____ Texto de leitura

Música negra, branquitude e muita emoção – “A Voz Suprema do Blues”

Esperei muito por essa estreia da Netflix, com Viola Davis e Chadwick Boseman num mesmo cenário e não me arrependi. “A Voz Suprema do Blues” (Ma Rainey’s Black Bottom) traz Ma Rainey, conhecida como a mãe do blues, numa sessão de gravação num estúdio com a sua banda talentosa de homens negros, todos agenciados e produzidos por homens brancos (importante ressaltar).

O longa é uma adaptação da peça Ma Rainey Black Bottom, de 1982 escrita por August Wilson e se passa em Chicago na década de 1920, com questões sobre arte, religião, raça e a usurpação e exploração de artistas negros por produtores brancos.

As adaptações para que a peça coubesse na tv foram perfeitas e o filme passou a mensagem que deveria, além do entretenimento. Os diálogos entre os integrantes da banda de Ma Rainey são incríveis, cheios de emoção e simpatia. É possível perceber, mesmo sem conhecer a real história, que Gertrude Malissa Nix Pridgett Rainey foi uma mulher que precisou lutar contra um sistema que precisava do seu talento, porém não gostava de recompensá-lo, pois era uma mulher negra nos EUA em 1920. De início achei a personagem chata demais, até um pouco amargurada mas logo quando questões de sua vida pessoal e de artista são colocadas à mostra, fica fácil entender o seu comportamento e postura principalmente com seu produtor.

Ma Rainey – Imagem: ThoughtCo / Getty Imagens

Uma cena que me marcou muito foi uma fala de Ma Rainey sobre a indústria musical e como era a vida das pessoas negras na década de 20: “Se você é negro e pode dar lucro a eles, eles o aceitam, caso contrário é só um cachorro de rua.” Talvez essa frase poderia se aplicar a branquitude até os dias atuais, não é mesmo?

Nadra Kareen do ThoughtCo, ao descrever a biografia de Rainey ressalta que em sua breve carreira, começou a se apresentar no sul dos Estados Unidos, porém o sucesso veio com sua turnê pelo norte do país, principalmente em Chicago com sua banda denominada Wildcats Jazz Band e se apresentou com vários músicos famosos, inclusive Louis Armstrong. Já em 1928, a carreira de Ma Rainey desacelerou quando o blues que tocava “saiu de moda” e a sua gravadora (Paramount) não renovou seu contrato, apesar do lucro e da série de sucessos que ela levou à gravadora.

Imagem: Ma Rainey e banda – ThoughtCo / Getty Imagem

Em 2015 escrevi um pequeno texto sobre a usurpação do rock pela branquitude e o impacto disso nos artistas e em nós que consumimos e gostamos do ritmo. Na época fiquei me perguntando quantos artistas negros foram silenciados pela indústria cultural e caíram no esquecimento, enquanto artistas brancos fazendo o mesmo, às vezes até com qualidade inferior, fizeram sucesso impulsionados pela mesma indústria racista? Quando escrevi o texto, considerei o rock porque é um ritmo que gosto e que é extremamente elitista e embranquecido, mesmo sendo de origem negra, mas hoje percebo que se aplica em quase toda a indústria fonográfica.

________
____ Dados registrados

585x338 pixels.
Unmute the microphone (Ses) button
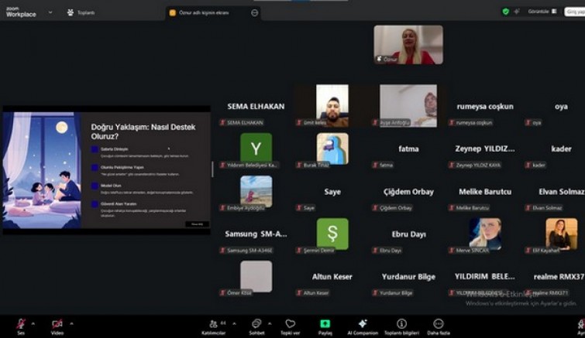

________

### Tarefa proposta 1
De acordo com a resenha, quais questões o filme aborda?
### Tarefa proposta 2
Como você resumiria a resenha em duas frases?

### Resposta correta 1
- arte
- religião
- raça
- a usurpação e exploração de artistas negros por produtores brancos

### Resposta correta 2
A resenha elogia "A Voz Suprema do Blues", adaptação da peça de August Wilson que mostra uma sessão de gravação de Ma Rainey com sua banda de homens negros em Chicago na década de 1920, todos agenciados e produzidos por homens brancos, e ressalta que a cantora precisou lutar contra um sistema que precisava de seu talento mas não gostava de recompensá-lo. A resenha também lembra que a carreira de Rainey desacelerou em 1928, quando a Paramount não renovou seu contrato, e conclui que a usurpação da música negra pela branquitude se aplica a quase toda a indústria fonográfica.